China nach Olympia Manchmal Meinungsfreiheit beim Wetter

Wo deutsche Zensoren noch lernen können

Angeblich war es eine der Forderung von IOC-Präsidenten Jaques Rogge: Während der XXIX. Olympischen Sommerspiele sollte zumindest den Zugriff auf Wikipedia freigeben werden. Tatsache ist, dass die Online-Enzyklopädie seit dem Sommer 2008 auch von chinesischen Internet-Nutzern geöffnet und gelesen werden kann. Und das relativ problemlos: „China“ als Suchbegriff – kein Problem. „Religion in China“ – geht meistens. Nur „Buddhist Association of China“ geht überhaupt nicht, die Seite bleibt gesperrt. Dabei lautet der Eintrag nur „The Buddhist Association of China is a major organization of Chinese Buddhism. It was founded in 1953. The Buddhist Association has warned of Falun Gong, a qigong practice defined as an "evil cult" by the Communist Party of China, that is outlawed and persecuted in the People's Republic of China. However, the Association is a branch of the Chinese government, not an independent entity. The current president is Venerable Master Yi Cheng, who was an organizer for the World Buddhist Forum.” Mehr nicht. Was gefährdet daran die gesellschaftliche Stabilität?

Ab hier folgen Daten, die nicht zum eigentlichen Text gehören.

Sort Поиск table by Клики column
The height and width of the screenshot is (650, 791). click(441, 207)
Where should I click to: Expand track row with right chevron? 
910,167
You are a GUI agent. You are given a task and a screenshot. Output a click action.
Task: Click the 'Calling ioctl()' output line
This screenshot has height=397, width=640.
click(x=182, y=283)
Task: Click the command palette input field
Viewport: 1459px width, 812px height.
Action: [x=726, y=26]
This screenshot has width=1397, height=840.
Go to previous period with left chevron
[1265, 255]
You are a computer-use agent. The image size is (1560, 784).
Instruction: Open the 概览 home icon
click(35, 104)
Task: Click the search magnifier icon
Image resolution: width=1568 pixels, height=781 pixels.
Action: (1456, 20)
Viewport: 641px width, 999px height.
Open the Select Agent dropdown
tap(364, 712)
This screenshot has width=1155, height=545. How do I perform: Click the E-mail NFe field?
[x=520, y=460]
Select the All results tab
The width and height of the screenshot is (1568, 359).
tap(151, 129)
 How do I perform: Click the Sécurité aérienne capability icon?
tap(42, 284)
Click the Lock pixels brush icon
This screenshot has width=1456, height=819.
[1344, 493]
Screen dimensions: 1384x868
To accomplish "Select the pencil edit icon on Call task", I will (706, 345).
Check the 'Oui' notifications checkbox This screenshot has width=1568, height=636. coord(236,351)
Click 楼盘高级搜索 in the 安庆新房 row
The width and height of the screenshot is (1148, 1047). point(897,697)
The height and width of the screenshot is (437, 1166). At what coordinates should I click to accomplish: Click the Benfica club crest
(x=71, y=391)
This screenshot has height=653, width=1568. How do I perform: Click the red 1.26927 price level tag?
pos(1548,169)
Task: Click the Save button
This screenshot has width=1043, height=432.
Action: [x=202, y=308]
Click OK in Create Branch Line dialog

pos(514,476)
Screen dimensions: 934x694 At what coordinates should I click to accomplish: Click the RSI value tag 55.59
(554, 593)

Wahrscheinlich ist es der Begriff „Falun Gong“. Wird dieser von China aus bei  google.com eingegeben, bricht sofort die Verbindung mit dem Server zusammen. Wird er dagegen bei google.cn eingegeben, findet die Suchmaschine innerhalb von 0,08 Sekunden 1.850.000 Treffer – wobei unten auf der Seite der Satz „Aufgrund lokaler gesetzlicher Vorschriften und Politik werden ein Teil der Suchergebnisse nicht angezeigt“ steht.

www.google.cn findet aber auch nicht immer etwas „Die Suchergebnisse enthalten möglicherweise einen nicht gesetzes- oder politikkonformen Inhalt und können deswegen nicht gezeigt werden“, heißt es derzeit bei der Suche nach dem chinesischen Äquivalent für „den Po lecken“. Und auch beim Durchgehen der Treffer des wichtigsten Konkurrenteb, der chinesischen Suchmaschine baidu.com.cn hagelt es Ablehnung: Entweder „http 404 File not found“, „Eintrag nicht gefunden oder gelöscht“, oder es erfolgt eine automatische Umleitung auf die Startseite von www.voc.com.cn.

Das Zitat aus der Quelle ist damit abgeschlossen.